Sitka resident and ADF&G biologist Patrick Fowler dipnetting for sockeye at Redoubt in early July, 2014. (KCAW photo/Rebecca LaGuire)

Sitka resident and ADF&G biologist Patrick Fowler dipnetting for sockeye at Redoubt in early July, 2014. (KCAW photo/Rebecca LaGuire)

Subsistence fishermen trekking out to Redoubt Bay near Sitka can now catch up to 25 sockeye salmon at a time. That’s up from a 10-fish limit earlier this summer.

A single household can now take home a total of one hundred subsistence sockeye over the course of the run.

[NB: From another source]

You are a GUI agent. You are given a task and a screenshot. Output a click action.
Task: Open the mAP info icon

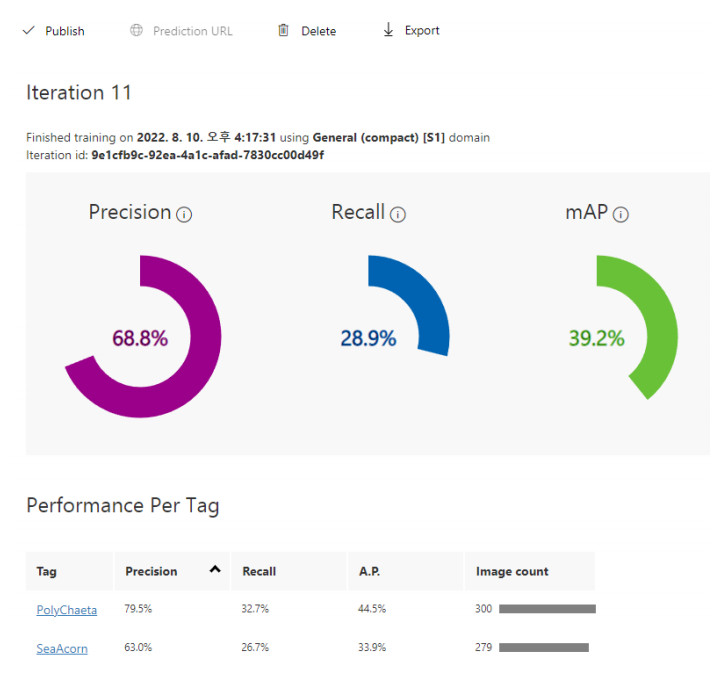pyautogui.click(x=621, y=214)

Meanwhile, sport fishermen at Redoubt will see possession limits rise to six sockeye salmon, from four.

The new limits go into effect on Wednesday, July 16.

“It’s great news for everybody involved in the fishery,” said Alaska Department of Fish & Game biologist Eric Coonradt.

The management plan for Redoubt Bay calls for the higher limit when estimated escapement tops 30,000 fish — that’s the total number of sockeye that Fish & Game expects will make it back to Redoubt Lake to spawn.

As of July 14, the Forest Service had counted 8,419 sockeye passing through their weir and into Redoubt Lake. Fish & Game is confident they’ll meet their goals for returning fish, Coonradt said.

“[We have] some pretty good numbers returning,” he said. “It looks like we’re going to easily make –or we already have made — the bottom end of our escapement goal. I think that was about 7,000 fish. And it looks like we may easily make the top end of it, which is 25,000.”

This is the fourth year in a row that Fish & Game has increased the subsistence limit at Redoubt. Last year, the estimated escapement topped 40,000 fish, prompting a small commercial fishery as well.

The Redoubt sockeye run usually peaks around July 20th, Coonradt said, and generally continues into early August. In the last two years, about 250 households have fished the Redoubt run each year, taking between 4,000 and 5,000 sockeye annually.